How to cache things longer on Varnish than on the client

RFC2616 spends quite a lot of time explaining what the expiration rules are for normal client-side caches.

The explanation is not the best I have seen, and Varnish is not a client side cache anyway, so this is my attempt to

set the record straight, or at least firmly crooked on the subject in a Varnish context.
At the sound of the tone…

In an ideal world, all computers would have clocks that show the correct time.

If they did, the Expires: header could be used to say when a given web-object should be thrown away, and my

explanation would be done now.

Getting computer clocks in sync is a lot harder than it sounds and despite the valiant efforts of Prof. Dave Mills

and his NTP gang, this is far from the situation on the internet.

The main obstacle is that people just does not care enough to do it, and the secondary obstacles are complicated

rules for timekeeping, which involves not only time zones and daylight savings time but also leap seconds.

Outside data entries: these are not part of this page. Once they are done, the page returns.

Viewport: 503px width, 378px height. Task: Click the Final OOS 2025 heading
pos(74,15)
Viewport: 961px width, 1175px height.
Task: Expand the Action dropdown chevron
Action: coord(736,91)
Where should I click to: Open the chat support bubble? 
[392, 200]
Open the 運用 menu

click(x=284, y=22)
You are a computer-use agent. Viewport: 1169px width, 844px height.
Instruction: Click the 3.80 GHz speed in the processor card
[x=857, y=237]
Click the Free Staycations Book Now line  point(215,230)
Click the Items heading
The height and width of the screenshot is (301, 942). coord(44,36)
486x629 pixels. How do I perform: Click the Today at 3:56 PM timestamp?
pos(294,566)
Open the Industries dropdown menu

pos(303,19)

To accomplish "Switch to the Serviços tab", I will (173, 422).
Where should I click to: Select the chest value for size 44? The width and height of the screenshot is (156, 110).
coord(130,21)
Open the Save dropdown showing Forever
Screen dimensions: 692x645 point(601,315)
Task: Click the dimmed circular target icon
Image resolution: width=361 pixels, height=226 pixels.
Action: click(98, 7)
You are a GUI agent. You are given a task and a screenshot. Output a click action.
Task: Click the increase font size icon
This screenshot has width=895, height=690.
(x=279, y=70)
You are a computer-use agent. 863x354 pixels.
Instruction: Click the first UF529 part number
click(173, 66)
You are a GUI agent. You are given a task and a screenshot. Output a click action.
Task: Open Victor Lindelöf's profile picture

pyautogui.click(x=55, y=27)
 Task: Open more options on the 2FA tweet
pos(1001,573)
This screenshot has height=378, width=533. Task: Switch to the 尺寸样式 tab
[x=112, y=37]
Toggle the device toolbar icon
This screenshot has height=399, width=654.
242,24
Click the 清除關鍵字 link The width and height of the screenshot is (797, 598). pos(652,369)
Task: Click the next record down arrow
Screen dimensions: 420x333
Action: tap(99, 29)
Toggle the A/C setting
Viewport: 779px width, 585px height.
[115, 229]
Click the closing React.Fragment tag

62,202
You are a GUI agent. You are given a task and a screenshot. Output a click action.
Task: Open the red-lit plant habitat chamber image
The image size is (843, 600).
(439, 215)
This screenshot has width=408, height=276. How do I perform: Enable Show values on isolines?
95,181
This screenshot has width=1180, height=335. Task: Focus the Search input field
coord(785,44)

Fortunately, once upon a time it was predicted that some basic web-clients would not have a clock at all, and

therefore the RFC2616 standard offers a way to control lifetime in relative terms (“throw away after 600 seconds”)

instead of absolute terms (“throw away at 10:35:00 20-01-2008 UTC”).

RFC2616 specifies an algorithm in section 13.2.4 which combines the absolute information and the relative

information, and then picks the earlier of the two resulting deadlines.
The Varnish complication

Varnish does not fit the model in RFC2616 for the simple reason that varnish is not a client side cache, but a part

of the web-server.

Where a client cache must be defensive about everything, to not get in the way or change semantics for the

client/server relationship, varnish is the server in the relationship and may be responsible for implementing

content policies etc.

At the most basic level, how long varnish and the client can cache a given object may differ.

A website may very likely want varnish to cache an object forever, trusting the backend server to explicitly purge

it, should it be updated.

But that does not mean that we want the clients to cache the object forever.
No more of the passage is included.